The characters are all very real and immensely likeable and I was genuinely rooting for all of them to get the endings they deserved. However, I think what impressed me most was the feuding villagers and the divided community. Having grown up in the north of England, I know how strongly the miners' strikes affected the local communities and what long arms they have in terms of the modern communities. Just as Bella Moran describes, those strikes are not past events to be forgotten - they still have a huge impact on the way people think and behave and I recognised the grievances aired in the book. I wasn't directly impacted by the strikes of the 1980s and was only very young, so don't have much of a memory of them beyond what was on the six o'clock news every night. However, in the past I've talked to those who were and the attitudes of the villagers rang true.

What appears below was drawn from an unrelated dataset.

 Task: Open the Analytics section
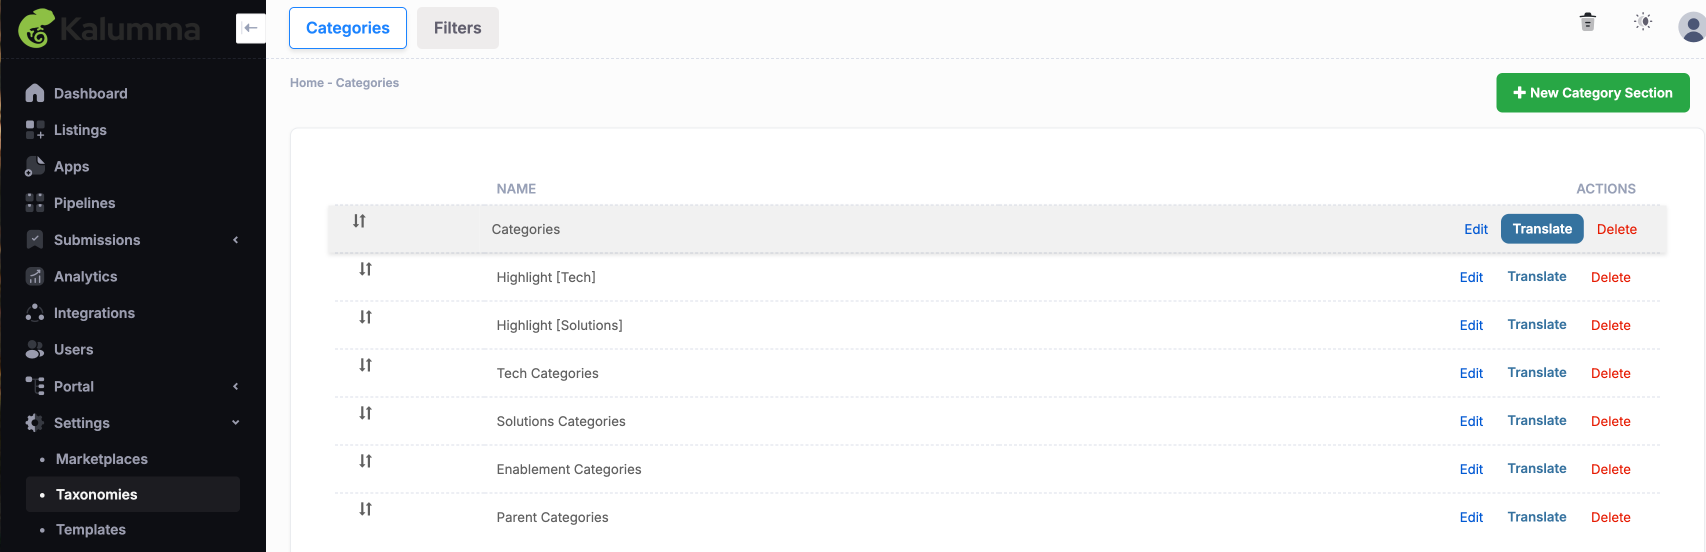[x=85, y=276]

Ultimately, this is my favourite kind of romcom because it's one that goes beyond the superficial romance - there's a huge element of social commentary, which I love and the relationships between friends actually seem more important than the romances. In part, this is probably because they wouldn't have happened without the support of the friends.
I've been incredibly lucky with the summer reads I chose to review for Rachel and this is another author I will definitely be looking out for again, as well as hunting down her previous books.
Beth Moran is the author of three previous romance novels, including Making Marion. She regularly features on BBC Radio Nottingham and is a trustee of the national women’s network Free Range Chicks. She lives on the outskirts of Sherwood Forest. Beth’s first novel for Boldwood, Christmas Every Day, was published in September 2019.